Would you like a side of gender politics with your dance pop? JD Samson and MEN are here to deliver just that. JD Samson is a singer, songwriter, DJ, essayist, activist, former member of Le Tigre and a ladyperson who exists in a hipster vortex of both having a moustache and a tattoo that says ‘moustache’, among many other notable achievements. With Le Tigre, you can thank Samson’s pop hook writing ability for taming Kathleen Hanna’s Riot Grrrl rage into something musically enjoyable. It’s a shame that MEN only recorded two albums (and I haven’t even found the second one) but Samson is a Renaissance style artist who keeps many projects on the stove, so to speak. Obviously, dance music that is not mindless and irrelevant is much needed in the world, and MEN’s Talk About Body is one dance pop album that speaks about feminist, LGBT+, civil rights and economic issues.
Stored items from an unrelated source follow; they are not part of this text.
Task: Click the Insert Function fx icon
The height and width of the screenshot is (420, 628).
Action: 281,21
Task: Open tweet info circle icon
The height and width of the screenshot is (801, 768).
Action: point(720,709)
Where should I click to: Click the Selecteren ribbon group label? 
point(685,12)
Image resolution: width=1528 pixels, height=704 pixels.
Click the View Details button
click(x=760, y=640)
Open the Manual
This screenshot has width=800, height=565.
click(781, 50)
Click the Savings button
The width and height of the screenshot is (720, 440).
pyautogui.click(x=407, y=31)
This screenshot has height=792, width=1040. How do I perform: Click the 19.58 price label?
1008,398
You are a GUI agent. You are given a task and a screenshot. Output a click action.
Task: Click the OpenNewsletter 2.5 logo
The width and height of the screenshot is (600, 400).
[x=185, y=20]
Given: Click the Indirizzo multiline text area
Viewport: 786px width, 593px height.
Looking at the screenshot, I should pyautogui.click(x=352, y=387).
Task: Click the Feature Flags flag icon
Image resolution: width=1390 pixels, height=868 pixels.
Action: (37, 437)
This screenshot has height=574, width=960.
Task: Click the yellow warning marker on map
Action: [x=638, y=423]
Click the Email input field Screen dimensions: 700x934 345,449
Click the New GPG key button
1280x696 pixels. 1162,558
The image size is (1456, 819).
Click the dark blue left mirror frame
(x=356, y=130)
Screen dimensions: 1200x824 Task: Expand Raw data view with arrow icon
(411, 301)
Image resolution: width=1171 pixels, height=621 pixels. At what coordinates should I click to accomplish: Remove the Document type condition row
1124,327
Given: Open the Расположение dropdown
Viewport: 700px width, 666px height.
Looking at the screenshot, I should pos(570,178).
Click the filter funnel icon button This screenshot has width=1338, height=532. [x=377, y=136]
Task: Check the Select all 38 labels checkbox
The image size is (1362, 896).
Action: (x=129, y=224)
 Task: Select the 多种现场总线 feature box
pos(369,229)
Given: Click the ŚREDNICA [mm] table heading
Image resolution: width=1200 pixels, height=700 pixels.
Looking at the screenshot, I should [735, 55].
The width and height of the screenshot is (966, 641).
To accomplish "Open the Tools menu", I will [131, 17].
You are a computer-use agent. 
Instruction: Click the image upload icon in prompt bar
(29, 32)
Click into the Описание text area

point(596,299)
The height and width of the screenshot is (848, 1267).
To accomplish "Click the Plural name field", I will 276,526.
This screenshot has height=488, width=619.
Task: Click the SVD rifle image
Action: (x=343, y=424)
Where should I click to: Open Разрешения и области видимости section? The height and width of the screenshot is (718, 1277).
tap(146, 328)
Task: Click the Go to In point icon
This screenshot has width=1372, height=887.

One complaint about socially conscious activist types is that they often forget how to have fun, but you can’t say that about JD Samson. She delivers her message with a sense of humor. Of course she does, though. You can’t really be an outsider activist without an ironclad sense of humor – the sheer volume and velocity of heteronormative cissexist patriarchal bullshit would quickly make you insane. Thank god for the internet for providing a platform for modern activism; an activism of art, music, dancing and fun.
Oh, Florence and your amazing gift for drama. So visionary. Truly, Florence and the Machine answers the prayers of those of us who thirst for real, reach-for-the-rafters dramatic vision. Most likely the real Flo doesn’t spend her time plummeting off tall buildings or climbing out of murky lakes at night (though I’ve heard that she likes to drink.) But you can easily imagine that that’s what she does. She presents herself as larger than life, with the effect that she seems like the star of some inner movie that we only see bits and pieces of. And we want desperately to see more. Besides making many images of great glamour, the dramatic visionary has the effect of building the ordinary into something grand. The businesses of the heart, so low down petty and mundane, need constantly to be redeemed by art; otherwise we couldn’t live with ourselves. We need to be shown drama and glamour, we need to be validated by something greater than ourselves, we need to believe that we too are the heroes of our own inner movie. That’s what the dramatic visionary does for us.